While individuals can make a big difference in breaking down bias and improving Black maternal health outcomes, public policy plays a pivotal role in advancing this mission. Kaiser Permanente supports policies that increase the availability of implicit bias training for health care clinicians and staff and supports the advancement of research to improve maternal health outcomes. This type of training is now required by law in California.

Promising research areas include examining the signs and symptoms of common pregnancy complications; family planning and the benefits of long-acting, reversible contraception; and structural racism in maternal health care. This type of research can help shape the future of maternal health and support equitable care for all patients.
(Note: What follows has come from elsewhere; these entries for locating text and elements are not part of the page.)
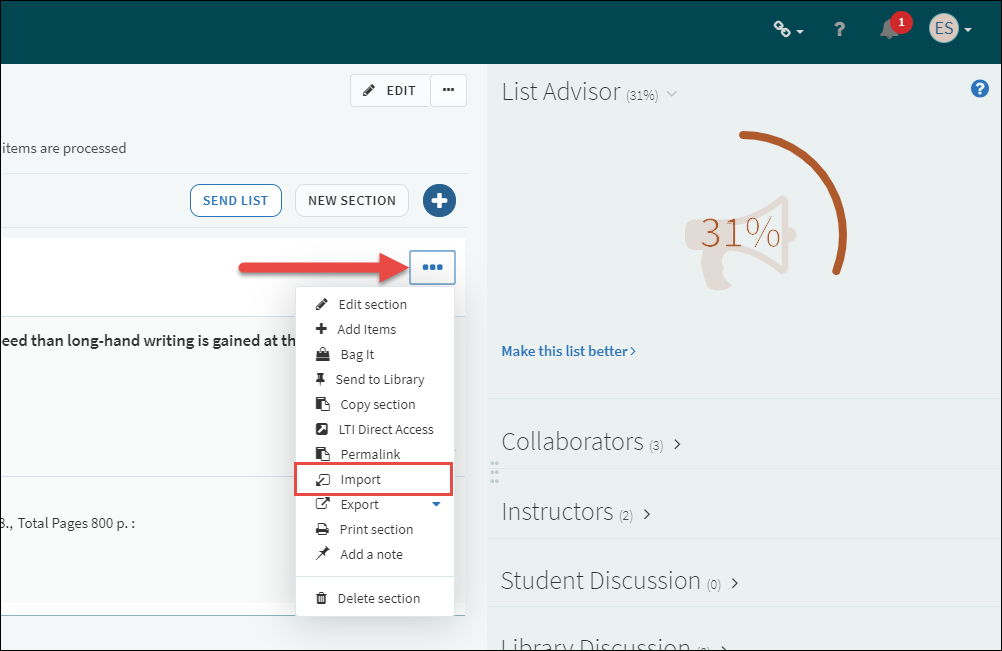This screenshot has height=651, width=1002.
Task: Open the Make this list better link
Action: pyautogui.click(x=568, y=351)
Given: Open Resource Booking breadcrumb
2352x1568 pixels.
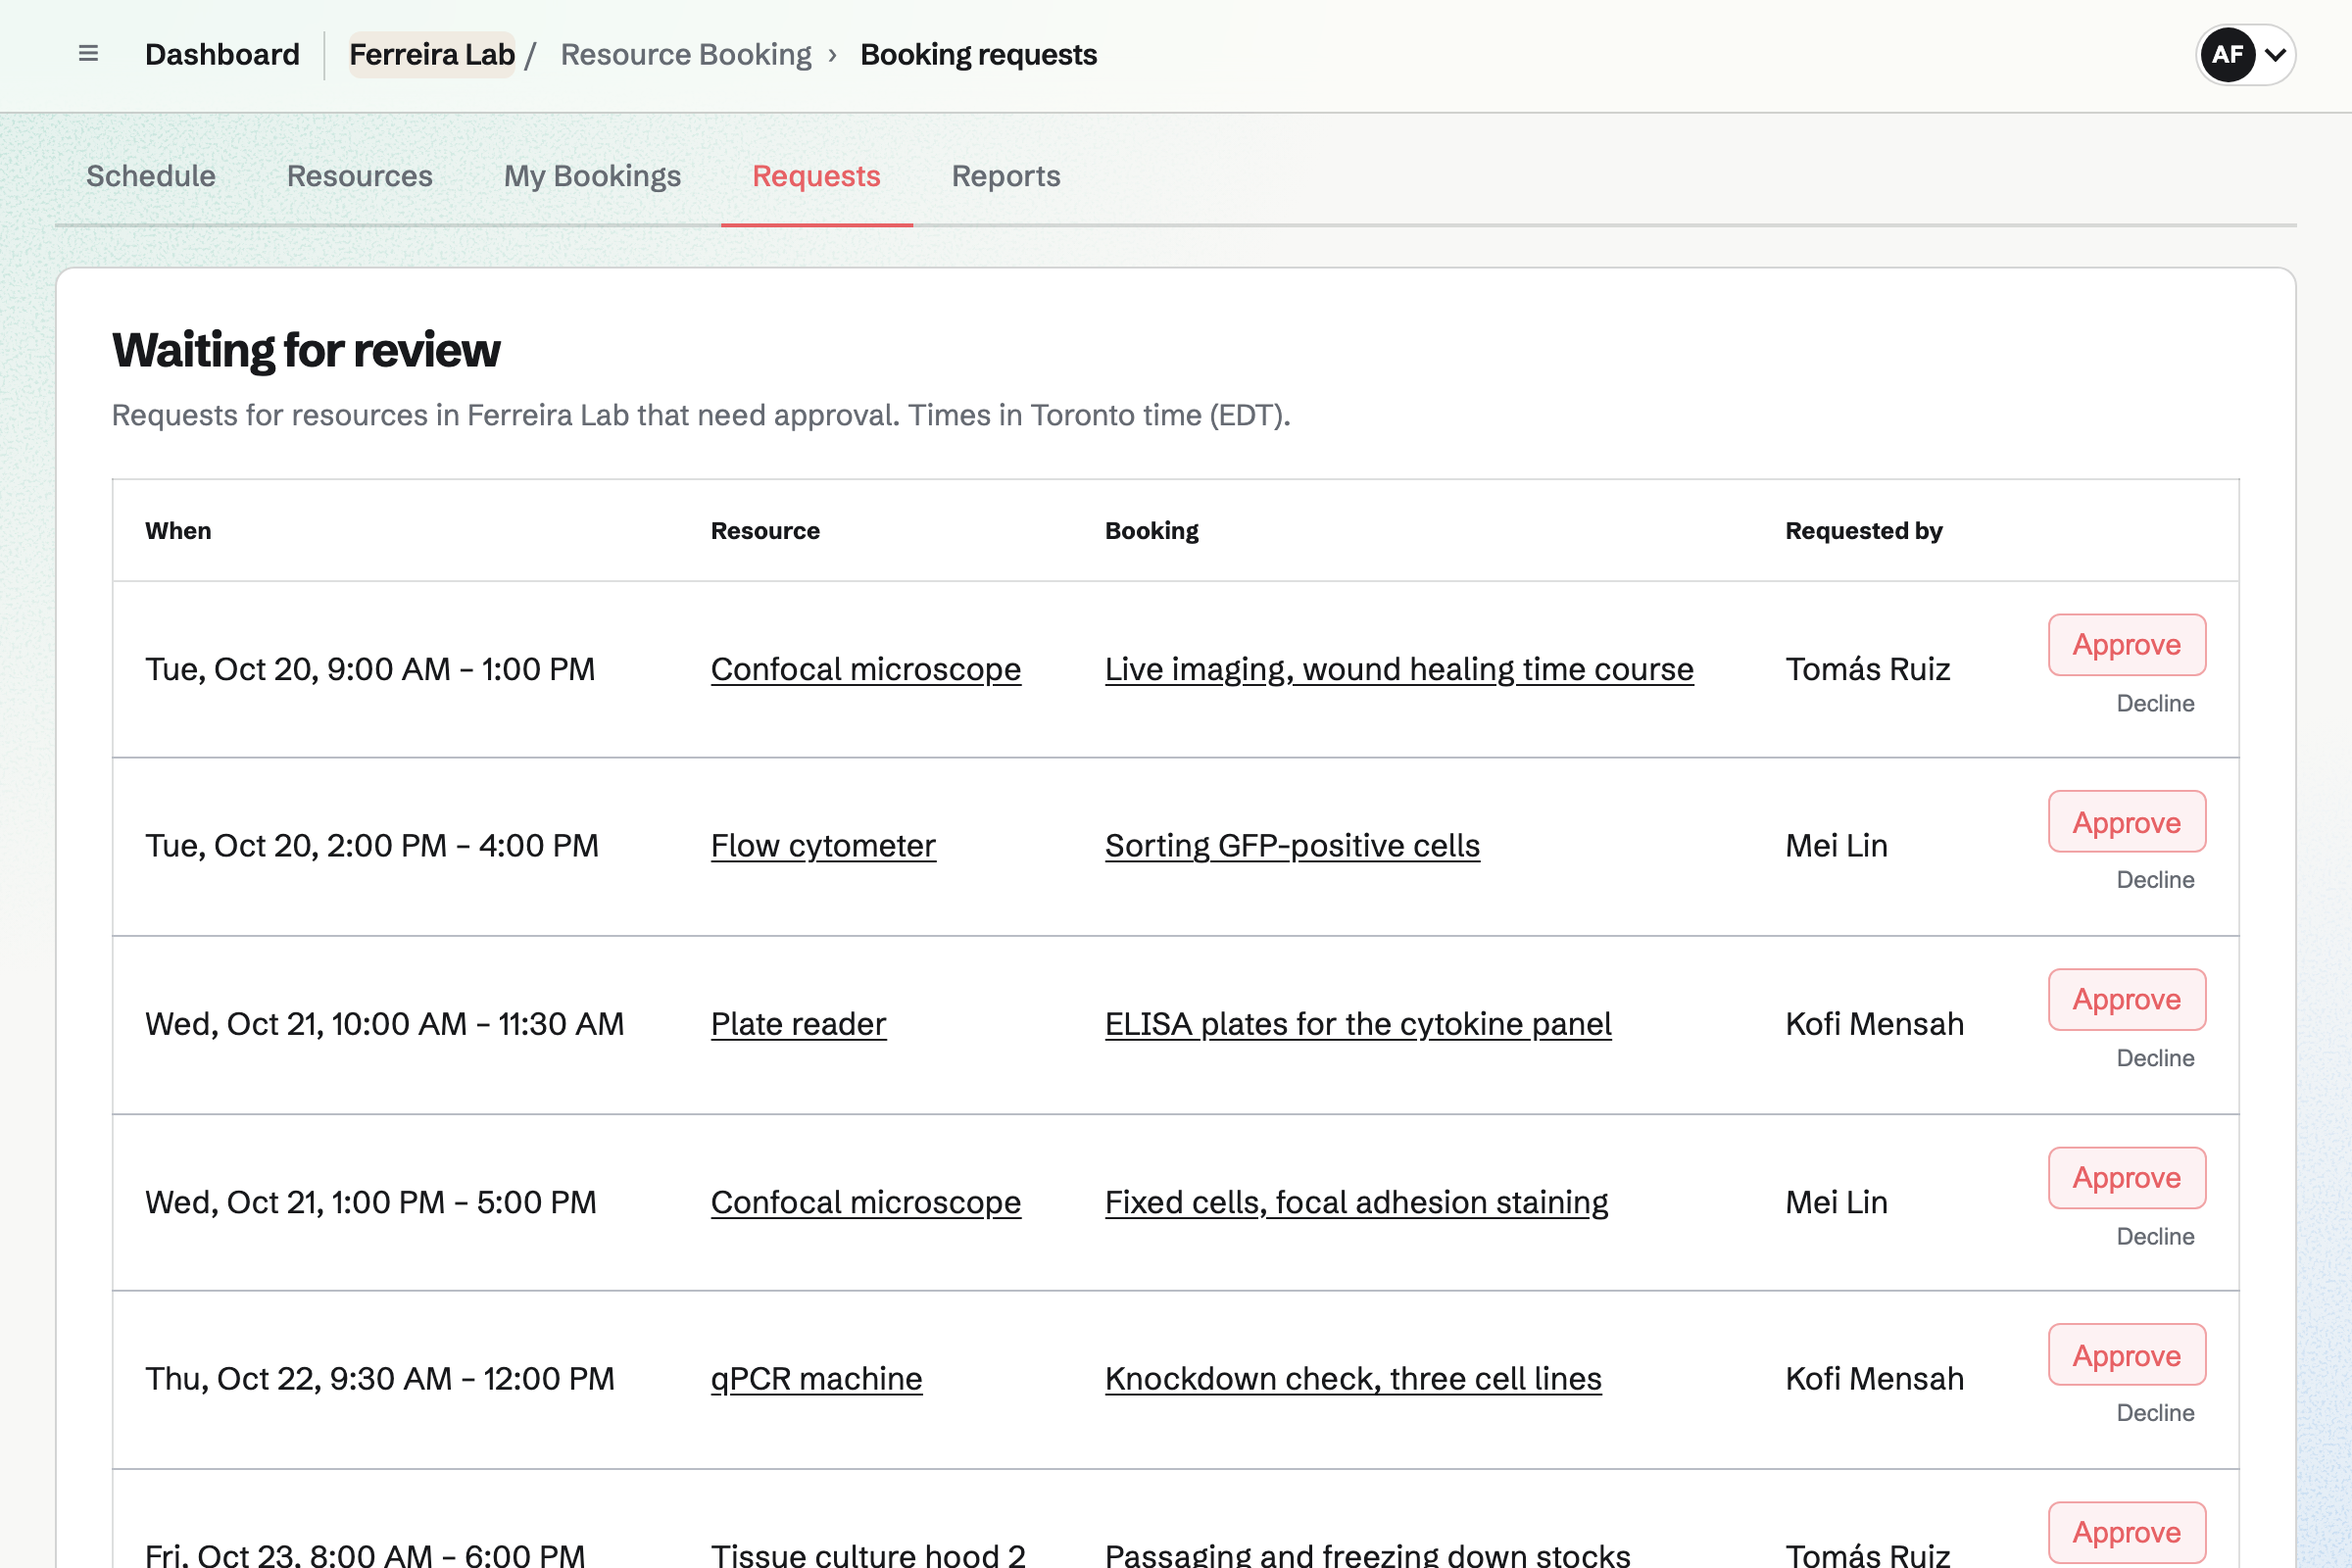Looking at the screenshot, I should tap(686, 54).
Researchers from across my organization are looking at these issues and others, including the underlying inequalities in maternal mental health and the relationship between race and prematurity.

To move forward as a society, we must begin to address inequities and educate people at every point across the continuum of care. Numerous studies indicate that unconscious bias is a factor in patient outcomes, and I want to do more to address this inequity. I am committed to delivering culturally responsive care that is respectful and equitable for every patient, every time, and working with my team to do the same. As we celebrate and reflect on Black Maternal Health Week, please consider joining me in making a fresh commitment to addressing cultural bias and eliminating inequities in your communities.